I have had my share of memories regarding Presidential elections going back for some time now. Probably the first I vividly remember involved Republican challenger and Senator Barry Goldwater running against incumbent President Lyndon Johnson. I particularly remember the ad showing the potential destruction of an atomic bomb that was run by the Johnson campaign. It indicated that Senator Goldwater would be trigger-happy with the A-bomb if he won the White House. And so it has been regarding presidential elections since that time.
What has aroused my curiosity as we face this year's election concerns the discussion of Social Security and, in particular, criticism that it's not fair for taxpayers to pay income taxes on income already taxed through payroll taxes on wages received. But let's take that issue to a higher authority. A quick Google search reveals that Social Security is funded through payroll taxes paid by employees and employers as well as self-employment taxes paid by the self-employed. In 2024, employees along with their employers each pay 6.2% of wages up to a taxable maximum of $168,600. The self-employed are responsible for paying the full 12.4%.
According to the Social Security Administration, up to 85% of benefits can be taxed. The exact formula for this is a calculation known as "means testing" based on the level of income one receives at retirement. For example, if your combined income is under $25,000 (for single filers) or $32,000 (for joint filers) there is no tax on your Social Security benefits.

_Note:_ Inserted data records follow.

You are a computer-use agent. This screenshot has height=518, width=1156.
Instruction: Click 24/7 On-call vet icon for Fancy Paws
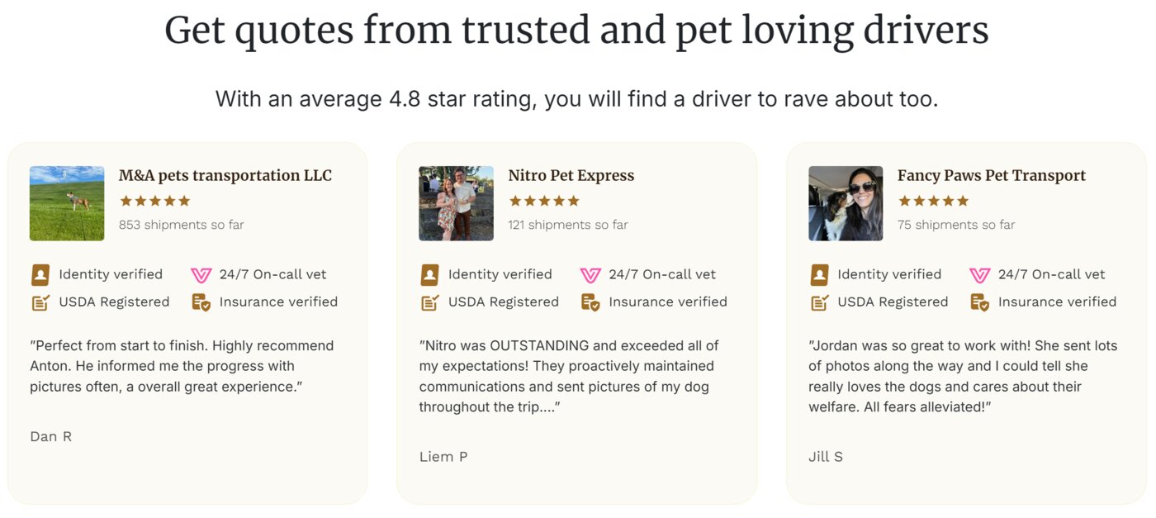click(979, 275)
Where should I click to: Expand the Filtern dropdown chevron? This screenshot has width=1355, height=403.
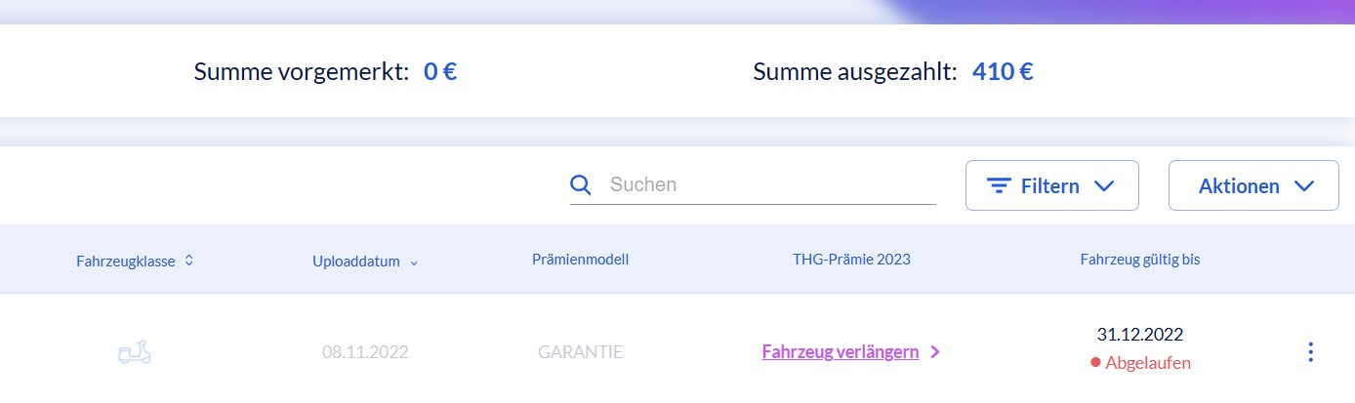[1104, 186]

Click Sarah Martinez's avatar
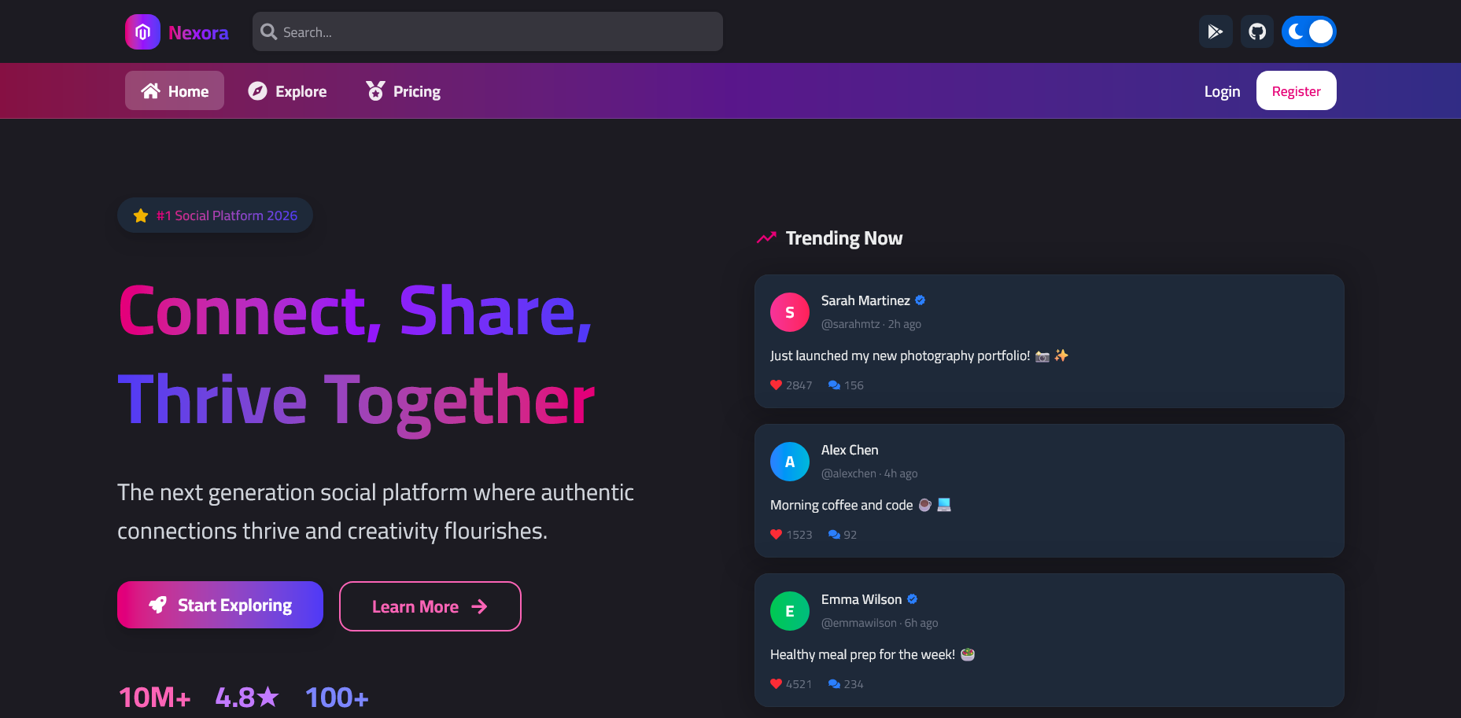790,312
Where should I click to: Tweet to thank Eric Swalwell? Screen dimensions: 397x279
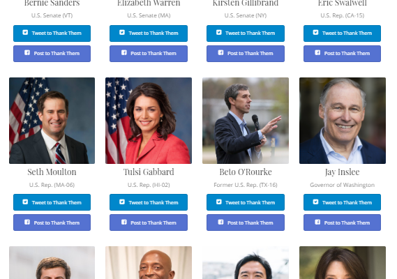342,33

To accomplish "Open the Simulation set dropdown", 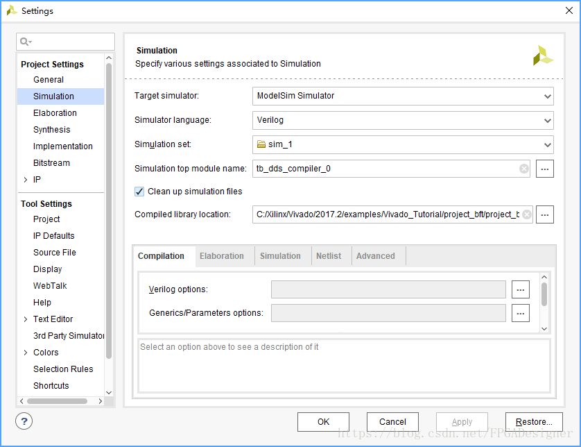I will pyautogui.click(x=403, y=144).

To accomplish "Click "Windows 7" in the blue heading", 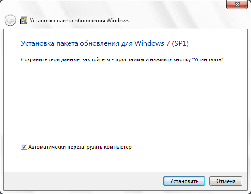I will point(152,43).
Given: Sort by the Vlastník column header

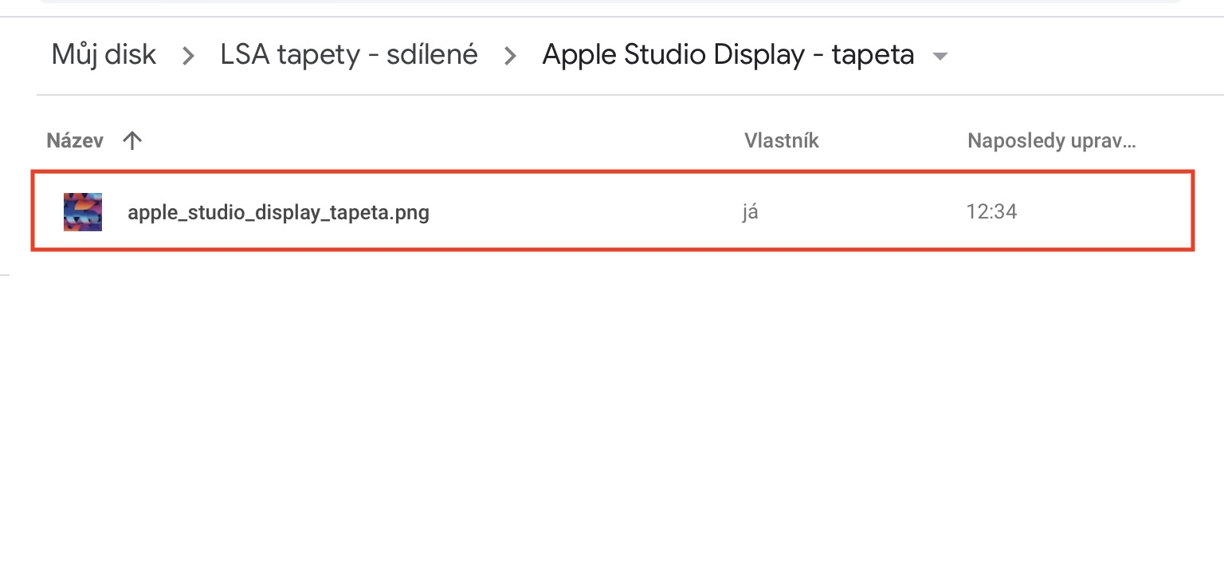Looking at the screenshot, I should [x=781, y=141].
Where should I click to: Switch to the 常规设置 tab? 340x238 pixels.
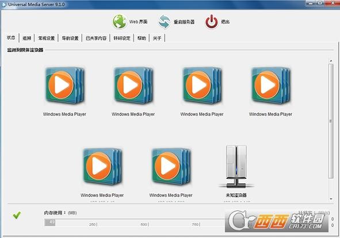click(47, 39)
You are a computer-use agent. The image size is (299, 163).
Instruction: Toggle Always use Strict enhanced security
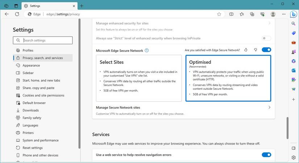pyautogui.click(x=266, y=38)
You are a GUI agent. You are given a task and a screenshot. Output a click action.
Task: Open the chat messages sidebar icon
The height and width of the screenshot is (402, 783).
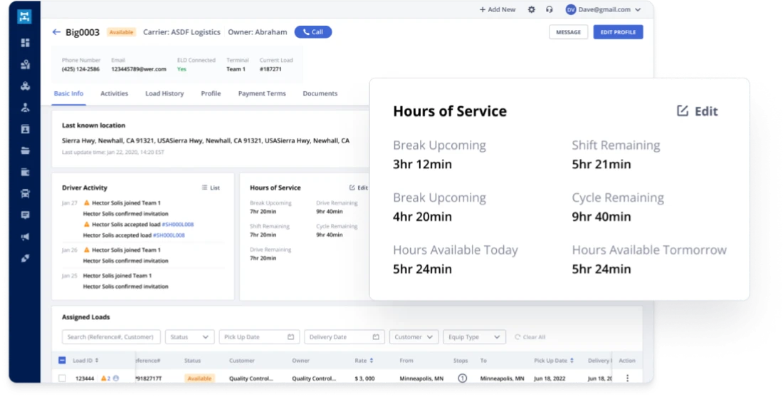point(26,215)
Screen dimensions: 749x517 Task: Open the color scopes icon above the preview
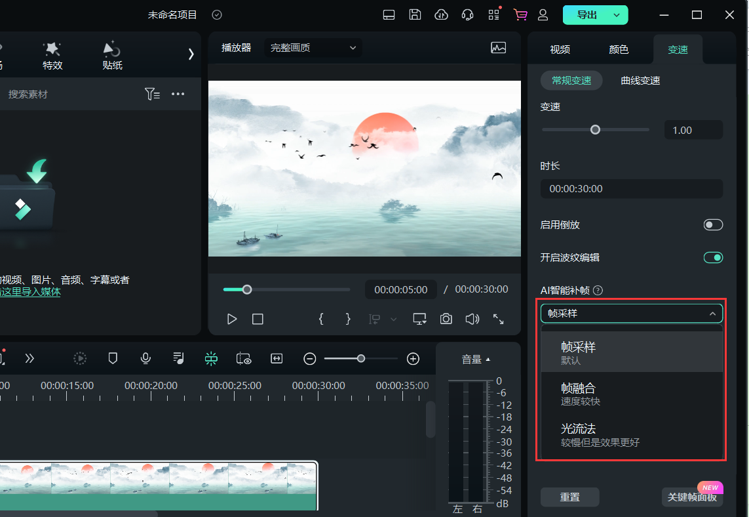tap(499, 48)
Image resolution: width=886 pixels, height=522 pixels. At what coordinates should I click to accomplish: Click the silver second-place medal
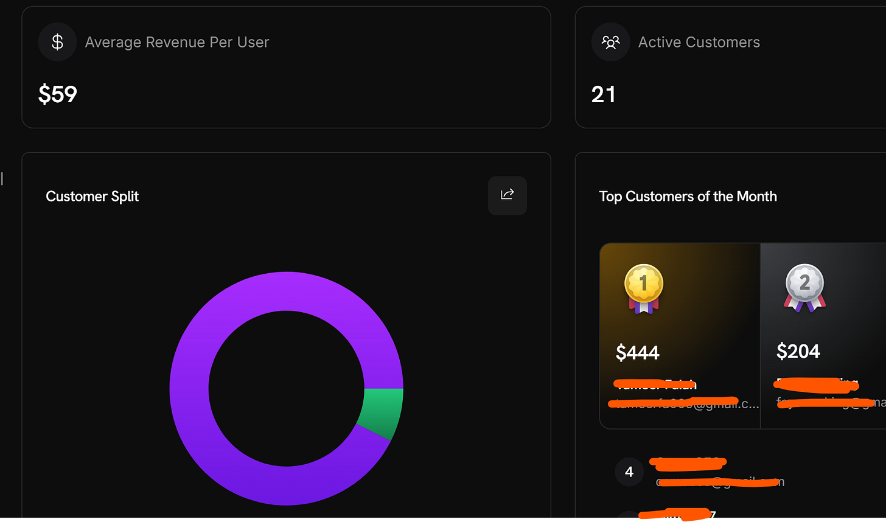click(x=804, y=288)
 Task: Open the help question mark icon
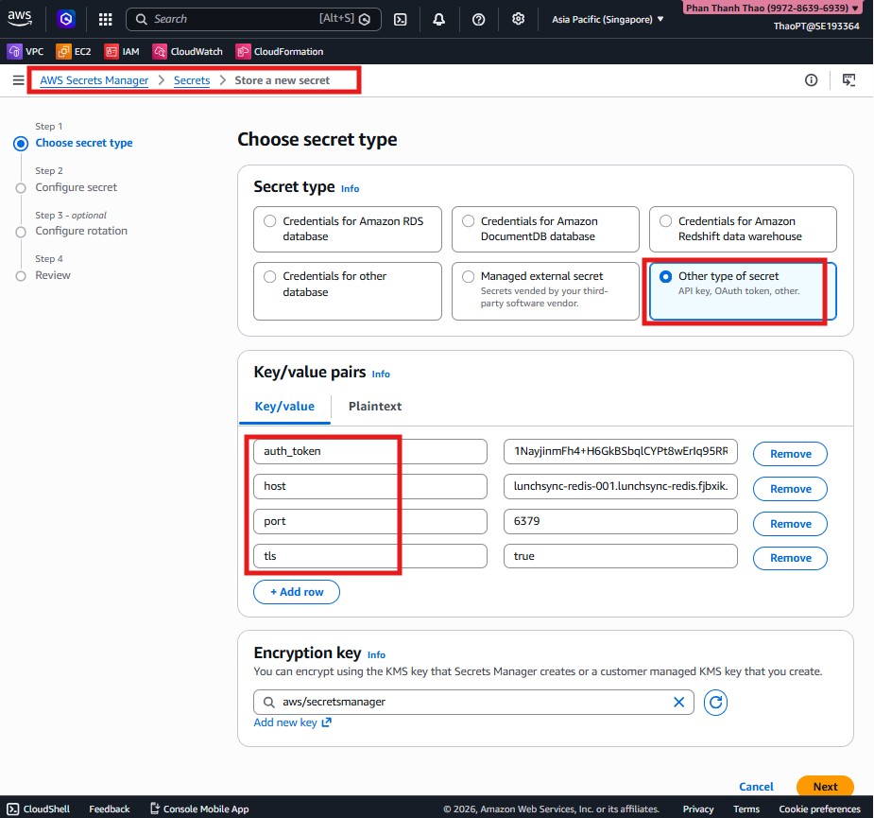[x=477, y=19]
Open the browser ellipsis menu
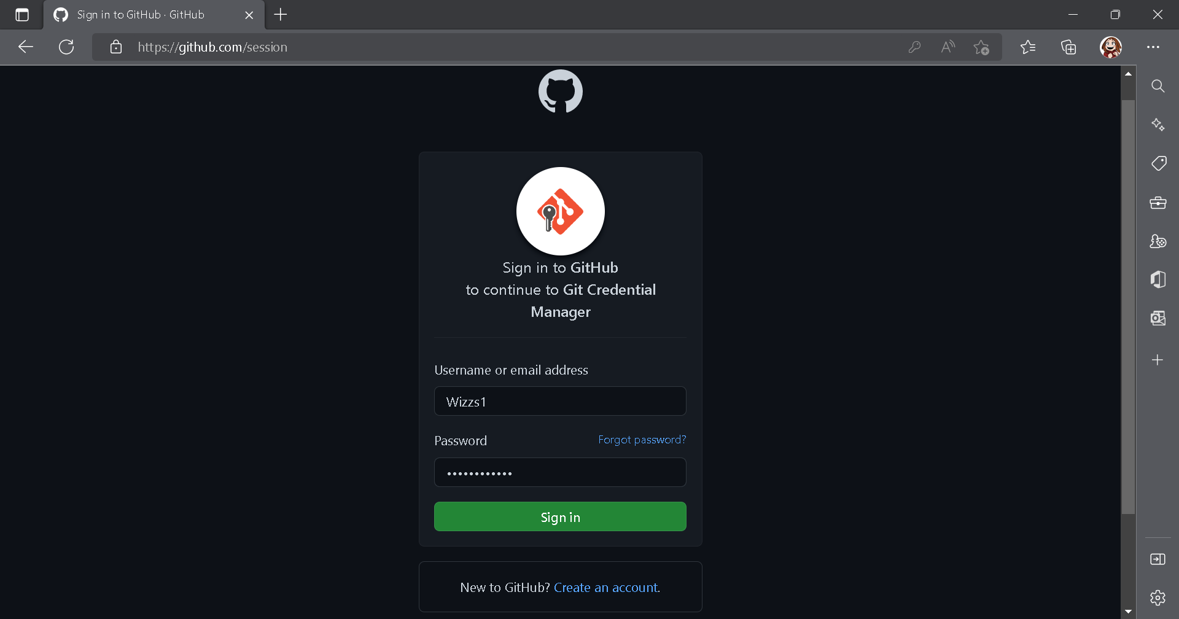 [x=1154, y=47]
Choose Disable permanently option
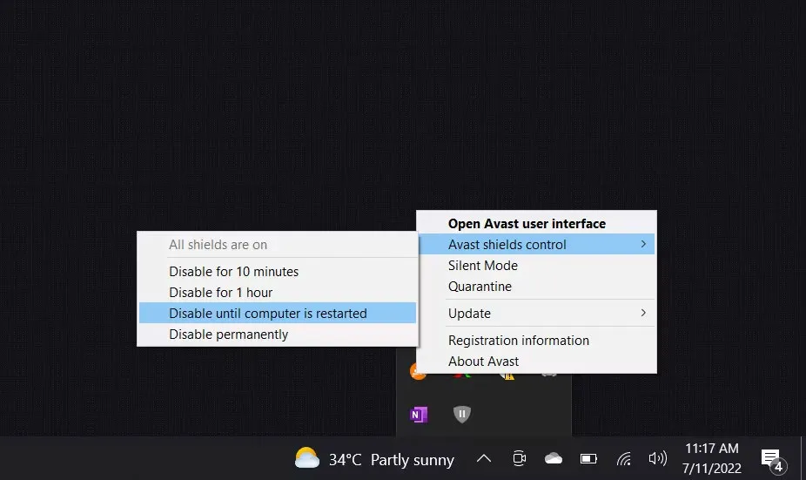The height and width of the screenshot is (480, 806). [x=228, y=335]
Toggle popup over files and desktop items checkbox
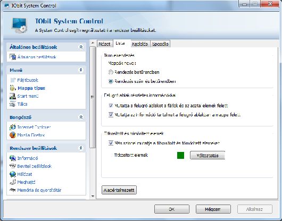The image size is (282, 221). 111,105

If your income is between $25,000 and $34,000 (single filers) or $32,000 and $44,000 (joint filers), up to 50% of benefits can be taxed. And finally, for those having more than an income threshold of $34,000 (single filers) or $44,000 (joint filers), "up to 85%" of benefits may be taxable.
Let's review the facts: If you report taxable wages during a working career, you have to file a payroll tax to Social Security for 6.2% of up to $168,000 of your income. For those who are self-employed, this taxable percentage becomes 12.4% of your income. And when you retire, which can be as early as age 62, you have the potential (or what most would say the probability) of turning around and paying an income tax on your social security benefits if your income is at a certain threshold or above.
I think it's a fair question to ask if this seems fair. Does this seem regressive for those taxpayers who have already paid federal payroll taxes? But more than that, does this look like double taxation? Who in Congress came up with this great idea?
Frankly, I know more about this situation than I am indicating. The decision to tax Social Security benefits was a compromise made in 1983 between Speaker of the House Thomas "Tip" O'Neill and President Ronald Reagan. It was a compromise of tremendous proportions signaling a momentous "give and take" between factions in the Democratic and Republican parties which had previously been unable to reach an agreement. This compromise, however, did something that the architects of Social Security said would never happen in 1935 when the program was established. That is, making certain Social Security benefits under certain situations taxable.
I think it is fairly safe to say that tax policies and social programs have significantly changed from what our representatives considered back in 1983. But what is true is this: If we don't do something about Social Security, if we don't get a handle on our entitlement programs, and if we don't do something about our national debt that stands today at over $35 trillion dollars, living a good life in these United States of America is going to be a lot more difficult for our grandchildren to achieve in the years ahead. And that is a virtual truth whether a Democrat or Republican moves into the White House next January.
Ike Trotter, CLU, RICP, ChFC, is a Financial Professional in Greenville, MS. He has been a loyal NAIFA member since 1975. Opinions expressed are those of the author.